━━━━━ WORKING DATA
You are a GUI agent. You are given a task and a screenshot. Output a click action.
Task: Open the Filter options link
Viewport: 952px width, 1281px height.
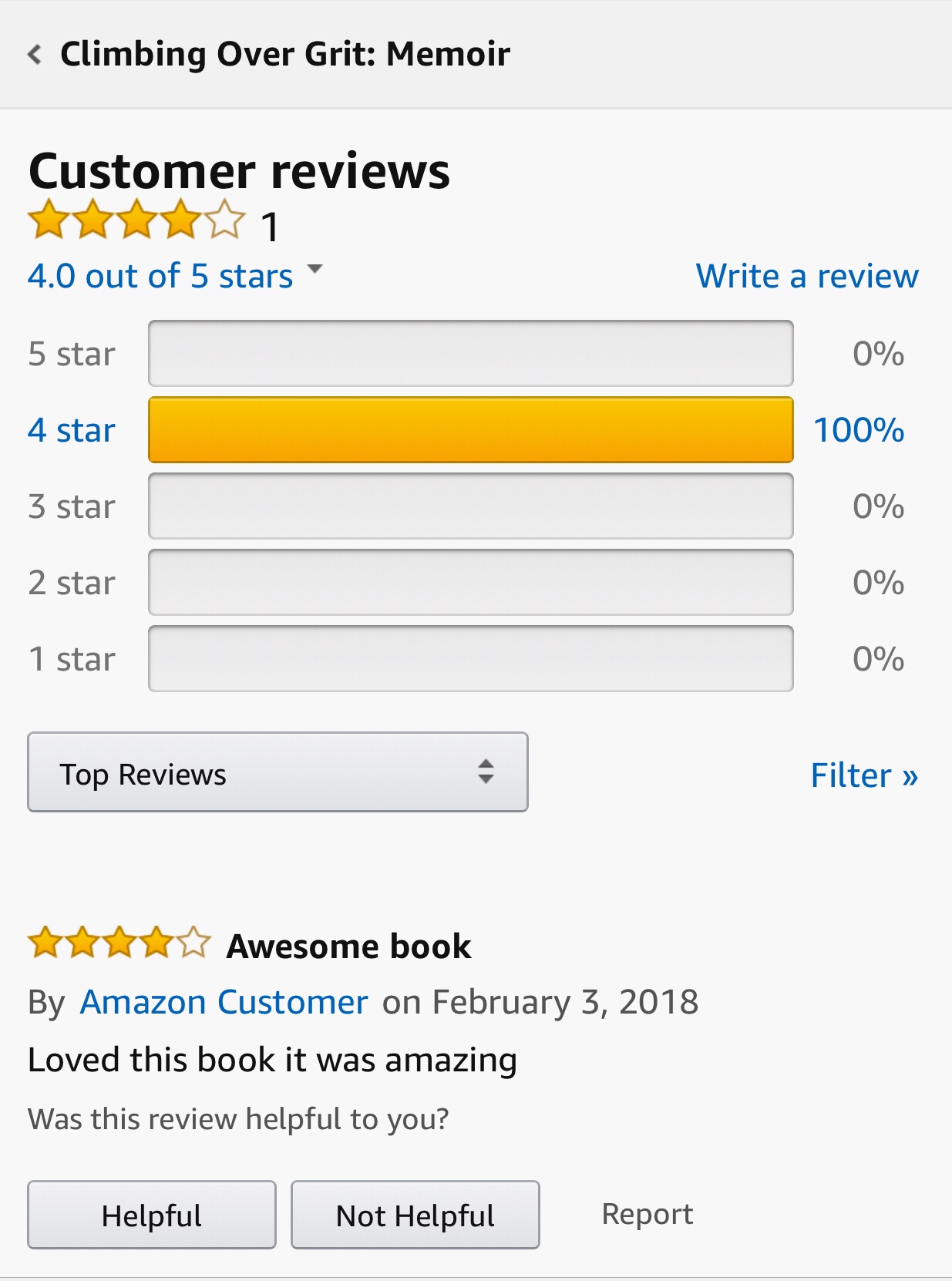pos(864,775)
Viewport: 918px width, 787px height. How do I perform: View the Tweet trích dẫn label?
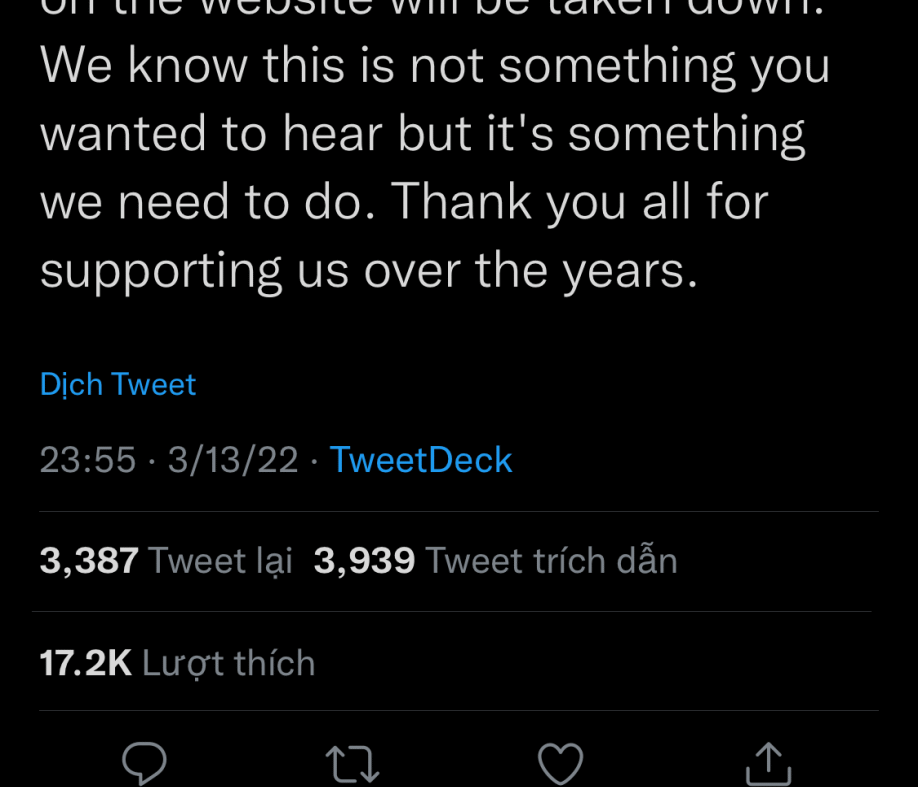pyautogui.click(x=551, y=561)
━━━━━━━━━━
The answer should consist of every line above, exact and free of images.

▶ [SOLUTION]:
You are a GUI agent. You are given a task and a screenshot. Output a click action.
Task: Open the Filter options link
Viewport: 952px width, 1281px height.
pos(864,775)
Viewport: 918px width, 787px height. How do I perform: View the Tweet trích dẫn label?
pyautogui.click(x=551, y=561)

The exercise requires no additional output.